Sprouty-2 regulates HIV-specific T cell polyfunctionality.

Chiu YL, Shan L, Huang H, Haupt C, Bessell C, Canaday DH, Zhang H, Ho YC, Powell JD, Oelke M, Margolick JB, Blankson JN, Griffin DE, Schneck JP.

Citation

Chiu YL, Shan L, Huang H, Haupt C, Bessell C, Canaday DH, Zhang H, Ho YC, Powell JD, Oelke M, Margolick JB, Blankson JN, Griffin DE, Schneck JP. (2014) Sprouty-2 regulates HIV-specific T cell polyfunctionality. Journal of Clinical Investigation 124(1):198-208.

Abstract

The ability of individual T cells to perform multiple effector functions is crucial for protective immunity against viruses and cancer.
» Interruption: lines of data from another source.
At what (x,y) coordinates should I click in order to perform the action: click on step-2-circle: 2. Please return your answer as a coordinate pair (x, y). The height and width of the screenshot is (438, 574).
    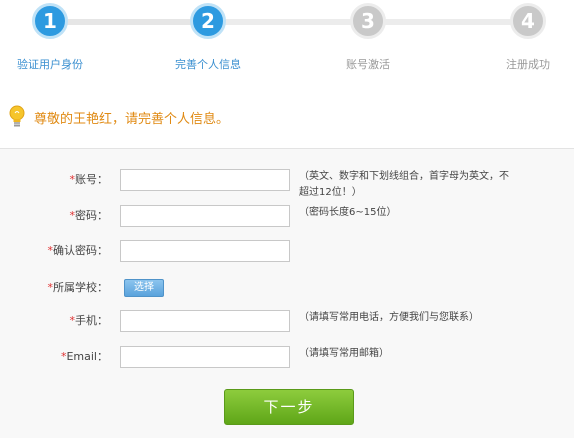
    Looking at the image, I should click on (208, 21).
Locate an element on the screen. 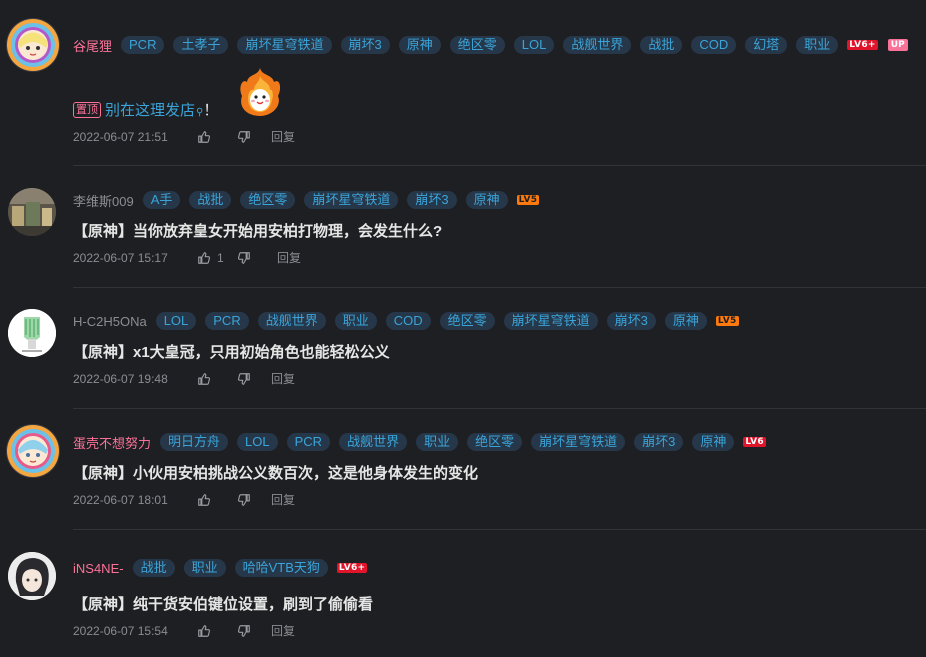  username: 谷尾狸 is located at coordinates (92, 46).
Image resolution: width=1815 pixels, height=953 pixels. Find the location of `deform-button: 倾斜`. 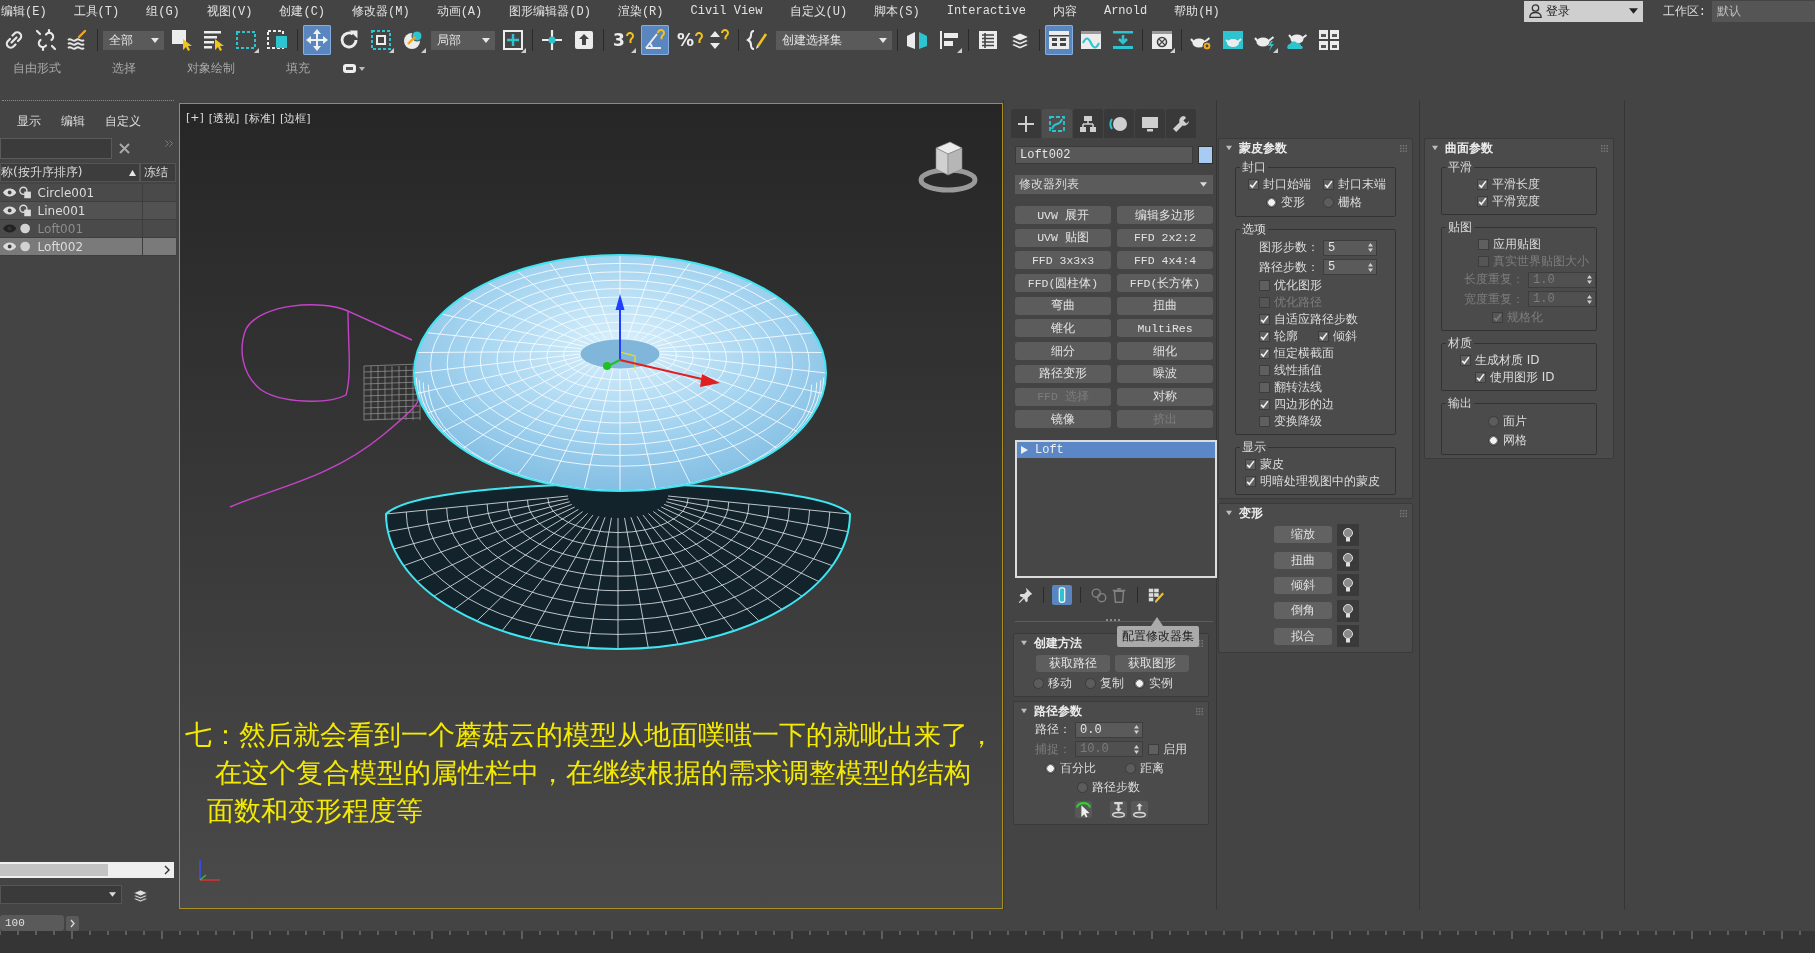

deform-button: 倾斜 is located at coordinates (1303, 585).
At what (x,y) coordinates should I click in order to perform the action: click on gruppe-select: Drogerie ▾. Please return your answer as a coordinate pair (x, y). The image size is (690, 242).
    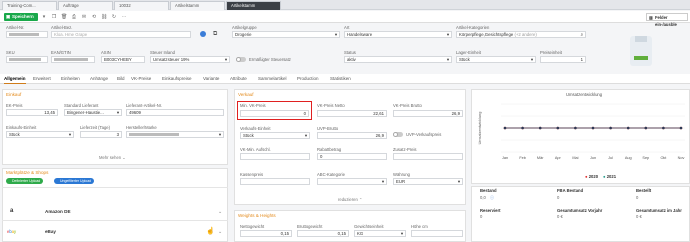
    Looking at the image, I should click on (286, 34).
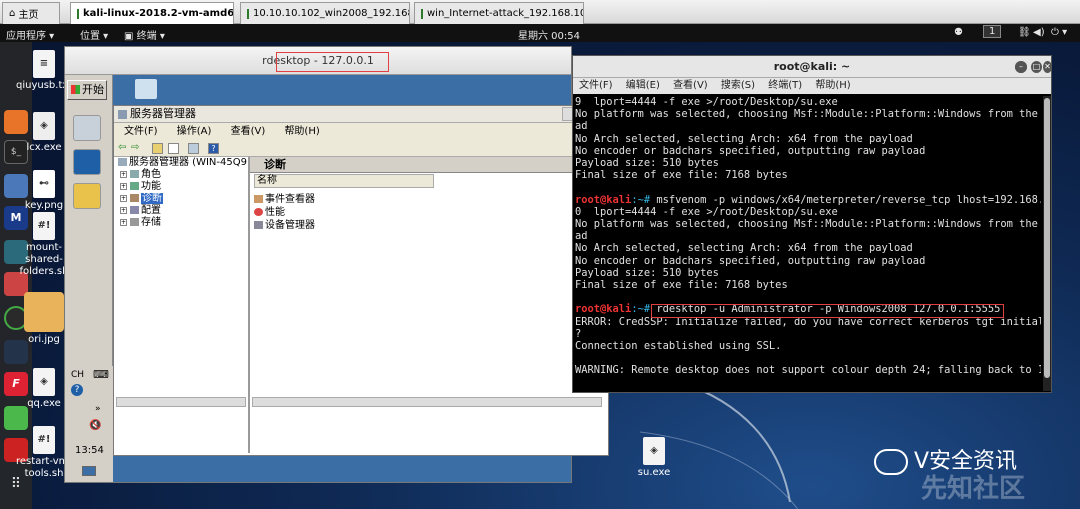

This polyfunctionality is frequently lost during chronic infections; however, the molecular mechanisms driving T cell polyfunctionality are poorly understood. We found that human T cells stimulated by a high concentration of antigen lacked polyfunctionality and expressed a transcription profile similar to that of exhausted T cells. One specific pathway implicated by the transcription profile in control of T cell polyfunctionality was the MAPK/ERK pathway. This pathway was altered in response to different antigen concentrations, and polyfunctionality correlated with upregulation of phosphorylated ERK. T cells that were stimulated with a high concentration of antigen upregulated sprouty-2 (SPRY2), a negative regulator of the MAPK/ERK pathway. The clinical relevance of SPRY2 was confirmed by examining SPRY2 expression in HIV-specific T cells, where high levels of SPRY2 were seen in HIV-specific T cells and inhibition of SPRY2 expression enhanced the HIV-specific polyfunctional response independently of the PD-1 pathway. Our findings indicate that increased SPRY2 expression during chronic viral infection reduces T cell polyfunctionality and identify SPRY2 as a potential target for immunotherapy.